English poet and author

Robert Nye FRSL (15 March 1939 – 2 July 2016) was an English poet and author. His bestselling novel Falstaff, published in 1976, was described by Michael Ratcliffe (writing in The Times) as "one of the most ambitious and seductive novels of the decade", and went on to win both The Hawthornden Prize and Guardian Fiction Prize. The novel was also included in Anthony Burgess's 99 Novels: The Best in English Since 1939 (1984).

==Early life==
Robert Nye was born in London in 1939. His father was a civil servant, his mother a farmer's daughter.
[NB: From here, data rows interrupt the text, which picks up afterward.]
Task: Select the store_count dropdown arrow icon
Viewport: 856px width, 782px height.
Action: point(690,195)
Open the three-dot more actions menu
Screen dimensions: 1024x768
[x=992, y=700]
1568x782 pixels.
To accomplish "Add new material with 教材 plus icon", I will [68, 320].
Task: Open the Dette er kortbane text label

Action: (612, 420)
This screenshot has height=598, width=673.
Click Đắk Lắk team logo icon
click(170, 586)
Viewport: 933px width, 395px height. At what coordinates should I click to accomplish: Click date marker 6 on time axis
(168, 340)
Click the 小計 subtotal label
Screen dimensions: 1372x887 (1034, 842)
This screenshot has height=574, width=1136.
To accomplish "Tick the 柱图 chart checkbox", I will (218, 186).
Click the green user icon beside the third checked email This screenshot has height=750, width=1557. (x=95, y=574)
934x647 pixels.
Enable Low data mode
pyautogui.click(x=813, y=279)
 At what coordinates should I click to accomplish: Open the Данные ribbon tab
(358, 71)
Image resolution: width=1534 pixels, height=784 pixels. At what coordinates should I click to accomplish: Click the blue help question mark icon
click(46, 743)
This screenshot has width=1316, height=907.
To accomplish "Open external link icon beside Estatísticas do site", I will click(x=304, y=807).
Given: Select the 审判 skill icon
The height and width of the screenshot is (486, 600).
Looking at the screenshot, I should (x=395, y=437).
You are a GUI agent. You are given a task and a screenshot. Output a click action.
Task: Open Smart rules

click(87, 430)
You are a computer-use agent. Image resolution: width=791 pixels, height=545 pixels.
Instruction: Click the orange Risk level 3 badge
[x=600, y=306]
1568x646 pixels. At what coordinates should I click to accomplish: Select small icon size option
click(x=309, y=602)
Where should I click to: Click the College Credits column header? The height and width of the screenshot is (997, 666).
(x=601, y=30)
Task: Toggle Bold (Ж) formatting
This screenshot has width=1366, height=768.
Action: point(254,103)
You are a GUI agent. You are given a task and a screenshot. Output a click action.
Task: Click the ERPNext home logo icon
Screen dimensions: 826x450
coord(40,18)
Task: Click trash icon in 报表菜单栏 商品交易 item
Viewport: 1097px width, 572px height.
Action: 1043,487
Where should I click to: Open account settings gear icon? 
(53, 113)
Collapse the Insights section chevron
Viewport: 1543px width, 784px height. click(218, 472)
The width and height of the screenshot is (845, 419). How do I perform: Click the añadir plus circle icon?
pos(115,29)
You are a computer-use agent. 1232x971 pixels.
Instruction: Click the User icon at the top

He attended Southend High School for Boys and had published his first poem, "Kingfisher", in the London Magazine (September 1955; Volume 2, Number 9) by the age of sixteen. At other times between 1955 and 1961 he worked at a variety of jobs: newspaper reporter, milkman, postman and labourer in a market garden. Nye married his first wife, Judith Pratt, in 1959. In 1961 they moved to a remote cottage in north Wales, where Nye devoted himself full-time to writing. There he developed an interest in Welsh and Celtic legends, reflected later in his fiction for both adults and children.

== Writing career ==
His first book, Juvenilia 1 (1961), was a collection of poems. A second volume, Juvenilia 2 (1963), won the Eric Gregory Award. Both volumes were enthusiastically received and Martin Seymour-Smith described Nye as showing a "precocity unique in this century". This view was supported by G. S. Fraser, who in an article in The Times Literary Supplement convincingly established an affinity between Nye's early poetry and that of Robert Graves. To support his continuance as a poet, Nye began to contribute reviews to British literary journals and newspapers. He became the poetry editor for The Scotsman in 1967, and served as poetry critic of The Times from 1971 to 1996, while also contributing regular reviews of new fiction to The Guardian.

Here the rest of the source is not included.